Le remplacement, à compter de 2018, de l'impôt de solidarité sur la fortune (ISF) par un impôt sur la fortune immobilière (IFI), a été favorablement accueilli par les contribuables (notamment les détenteurs de valeurs mobilières).

La restriction de l'assiette imposable aux actifs immobiliers et assimilés présente toutefois de nombreuses difficultés techniques.

Les commentaires de l'administration sur la mise en œuvre de l'IFI étaient donc attendus avec impatience par les contribuables et leurs conseils.

Ces commentaires ont été intégrés au Bulletin Officiel des Finances Publiques (BOFIP) le 8 juin 2018.

Parmi les précisions fournies par l'administration, on notera la possibilité de déduire l'intégralité des dettes afférentes à la résidence principale (alors même que la résidence principale bénéficie d'un abattement de 30 %).

Seul bémol apporté par l'administration : la déduction de ces dettes est plafonnée à la valeur taxable de la résidence principale.

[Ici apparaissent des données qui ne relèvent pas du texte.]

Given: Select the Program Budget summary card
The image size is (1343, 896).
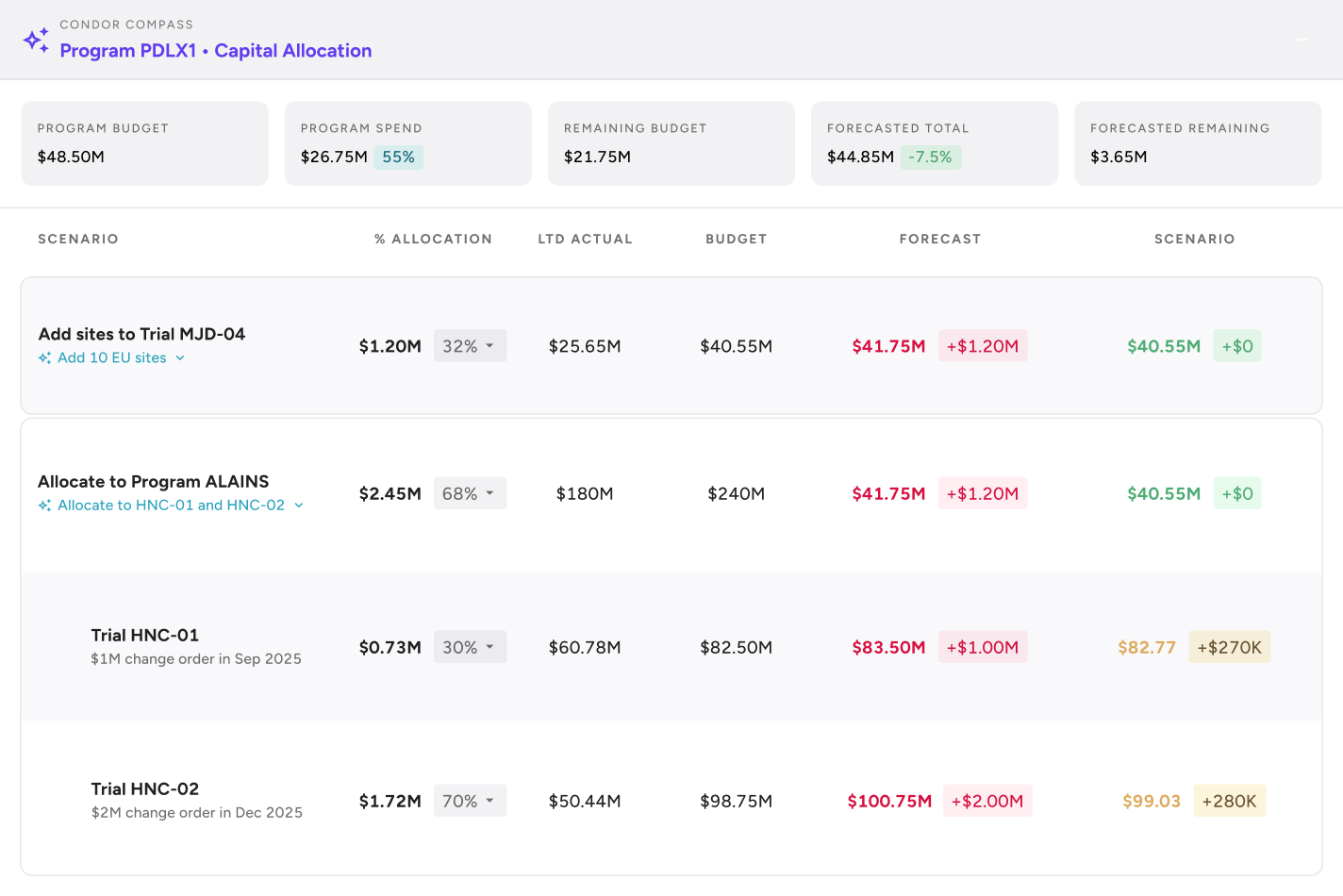Looking at the screenshot, I should click(144, 143).
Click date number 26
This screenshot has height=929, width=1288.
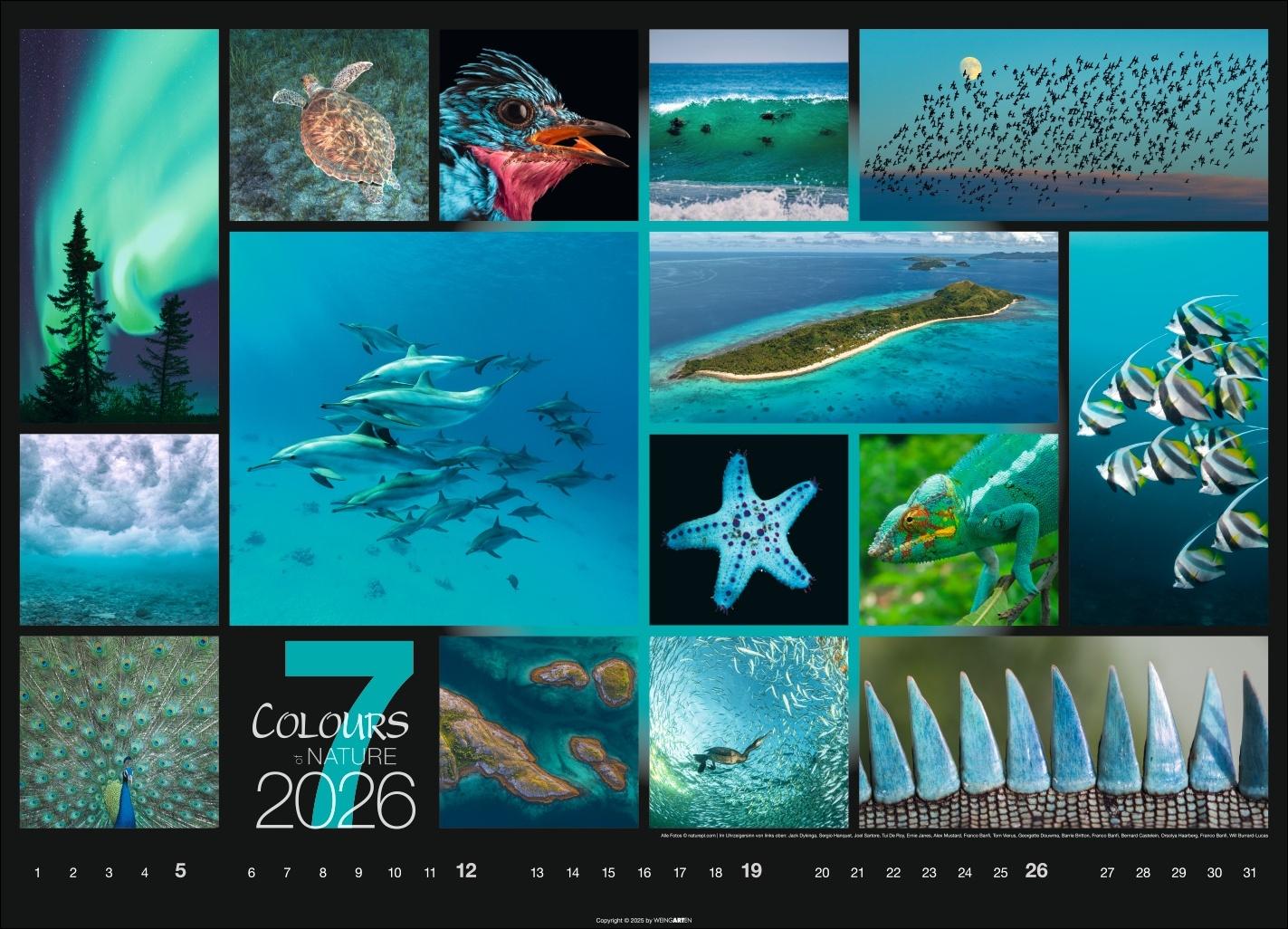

Exemple : Un redevable a acquis sa résidence principale d'une valeur vénale réelle de 4 M € en partie par la souscription d'un emprunt d'une valeur de 2 M €. Il paie une taxe foncière de 10 000 €. La valeur imposable de la résidence principale est de 2,8 M € au titre de l'IFI après application de l'abattement légal de 30 %. Dès lors que le montant des dettes n'excède pas la valeur imposable de sa résidence principale, le redevable peut déduire sans restriction le montant de ces dettes.